Bronk told Nichols she suffered through a “quarter-life crisis,” living with her parents in a new city. In returning to Michigan, she made what she calls “a sharp left turn.” Many people in her life wondered what on earth she was doing. They couldn’t see why someone getting regular promotions in the sunny southwest would just up and leave. “I didn’t handle myself in the best possible manner,” she says. “I still feel sadness for people that I hurt.” But what she remembers, too, is that people questioned her decision. They questioned it because she appeared, on the outside, to be successful. They questioned it without deigning to ask her what was really going on on the inside. 

Gratitude for Getting a Chance

In her first years back in Michigan, she continued to work as an accountant. She felt hemmed in and underused, as if her abilities in leadership and management ranged above the sometimes limited purview of non-executive accounting functions. She came to OST in 1998 as the seventh employee. (Today, the company has 155 employees).

At the time, she was 28. Co-founders Dan Behm and Jim VanderMey were eager to find a project manager. Someone, Bronk recalls, who could be “a single point of contact for all our customers.” The company’s key techies were so busy at client sites, they were hard for clients to track down. The company needed a communicator-coordinator for its full plate of projects.

Talking to Bronk, one gets the feeling she’ll never forget the way Behm and Jim VanderMey allowed her to flourish as a manager and a leader, in those early years. They took a chance on her in the role, even though she’d never done something quite like it. They walked the walk of empowering employees.

And they really walked the walk when, in 2002, they allowed the employees—there were still only seven—to buy out the company. Today, 37 employees own a piece of OST. The shareholders “all treat this like this is our company,” Bronk told me late last year. “There’s a huge pride in ownership.”

Learning to Ask, Not Assume

So there she is, drinking beers on the roof with two young app developers. She asks them how they’d feel if their day-to-day managing consultant, who works with them most frequently, were also tasked with overseeing their career development. After all, who’d know their talents and workloads better?

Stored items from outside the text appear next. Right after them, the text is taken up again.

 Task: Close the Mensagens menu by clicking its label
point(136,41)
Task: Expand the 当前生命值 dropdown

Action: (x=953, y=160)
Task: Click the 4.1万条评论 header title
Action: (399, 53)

“They totally disagreed,” Bronk says. The developers told her it would be better to let Rob—their manager at OST who is more big-picture focused—handle their development, and let the managing consultant focus on project success.

The point here is not that the employees preferred their career development to be in the hands of a leader with a big-picture focus. That’s not unusual. But what’s all too unusual, even in 2014, is company presidents like Bronk actually asking employees what their preference would be (rather than unilaterally assigning someone, or altogether sidestepping the touchy-feely topic of talent development). 

Following the rooftop chats, Bronk met with several other young app developers, pursuing a similar line of inquiry. They, too, preferred the Rob approach. It was a fascinating moment for Bronk. She explained it recently to OST’s marketing intern, who is one of her mentees. “I told him, 10 people in app development told me I was wrong,” she says, laughing. 

Coming Around Again

It’s not hard to trace Bronk’s flexibility and humility with young employees—and her investment in their development—to her own time as an under-30 employee in the workforce. “Professionally, as I lead young people in their 20s, I want to show them that we aren’t making any assumptions,” she says. “I’m very conscious of my own experiences.”

You can argue, of course, that an employee’s development never ends. There’s always more to be learned, especially in the realms of coding, technology and software. Bronk herself recently role-modeled the concept of continuing education by attaining her long-sought degree from Notre Dame, completing the school’s executive education program.

For her, the degree was just another step in developing her own talents to the fullest extent, and not allowing one’s previous job roles—or on-paper credentials—to serve as a limitation.